#### Stored data

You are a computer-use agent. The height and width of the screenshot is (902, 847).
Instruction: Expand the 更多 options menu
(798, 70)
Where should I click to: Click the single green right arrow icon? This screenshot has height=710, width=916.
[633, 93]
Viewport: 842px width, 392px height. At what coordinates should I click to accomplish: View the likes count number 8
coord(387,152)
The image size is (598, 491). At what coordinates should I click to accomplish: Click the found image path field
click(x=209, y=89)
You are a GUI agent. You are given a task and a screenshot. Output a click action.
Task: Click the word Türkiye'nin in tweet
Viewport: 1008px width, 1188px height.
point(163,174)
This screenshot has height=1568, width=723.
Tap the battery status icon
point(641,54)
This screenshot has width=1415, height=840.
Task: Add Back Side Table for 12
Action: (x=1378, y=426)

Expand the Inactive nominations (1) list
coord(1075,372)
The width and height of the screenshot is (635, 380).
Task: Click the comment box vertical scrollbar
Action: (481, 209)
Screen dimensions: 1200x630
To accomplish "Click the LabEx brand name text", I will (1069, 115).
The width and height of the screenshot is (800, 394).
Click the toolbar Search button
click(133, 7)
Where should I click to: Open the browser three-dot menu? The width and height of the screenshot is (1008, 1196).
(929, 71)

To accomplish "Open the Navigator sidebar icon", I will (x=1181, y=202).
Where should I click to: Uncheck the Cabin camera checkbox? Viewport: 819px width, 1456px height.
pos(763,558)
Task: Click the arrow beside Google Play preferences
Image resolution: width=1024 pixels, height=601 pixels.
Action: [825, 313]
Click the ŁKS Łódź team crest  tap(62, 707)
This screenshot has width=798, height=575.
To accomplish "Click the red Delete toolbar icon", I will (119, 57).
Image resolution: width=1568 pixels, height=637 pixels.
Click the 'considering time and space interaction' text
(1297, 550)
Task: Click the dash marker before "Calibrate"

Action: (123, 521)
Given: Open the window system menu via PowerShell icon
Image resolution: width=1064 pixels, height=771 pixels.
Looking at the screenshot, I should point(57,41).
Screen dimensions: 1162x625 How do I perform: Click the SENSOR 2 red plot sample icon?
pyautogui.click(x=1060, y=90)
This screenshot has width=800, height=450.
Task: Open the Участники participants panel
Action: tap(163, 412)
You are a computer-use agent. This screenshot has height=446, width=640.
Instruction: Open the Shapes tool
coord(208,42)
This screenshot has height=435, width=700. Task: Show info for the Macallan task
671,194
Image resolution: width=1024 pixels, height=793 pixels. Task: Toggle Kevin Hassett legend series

########

## [What is being asked]
Begin with the line containing "Image resolution: width=1064" and retype it and each line after it through the end of the records, keeping them exact and including nothing more.

## [Problem solution]
Image resolution: width=1064 pixels, height=771 pixels.
Looking at the screenshot, I should point(57,41).
Screen dimensions: 1162x625 How do I perform: Click the SENSOR 2 red plot sample icon?
pyautogui.click(x=1060, y=90)
This screenshot has width=800, height=450.
Task: Open the Участники participants panel
Action: tap(163, 412)
You are a computer-use agent. This screenshot has height=446, width=640.
Instruction: Open the Shapes tool
coord(208,42)
This screenshot has height=435, width=700. Task: Show info for the Macallan task
671,194
Image resolution: width=1024 pixels, height=793 pixels. Task: Toggle Kevin Hassett legend series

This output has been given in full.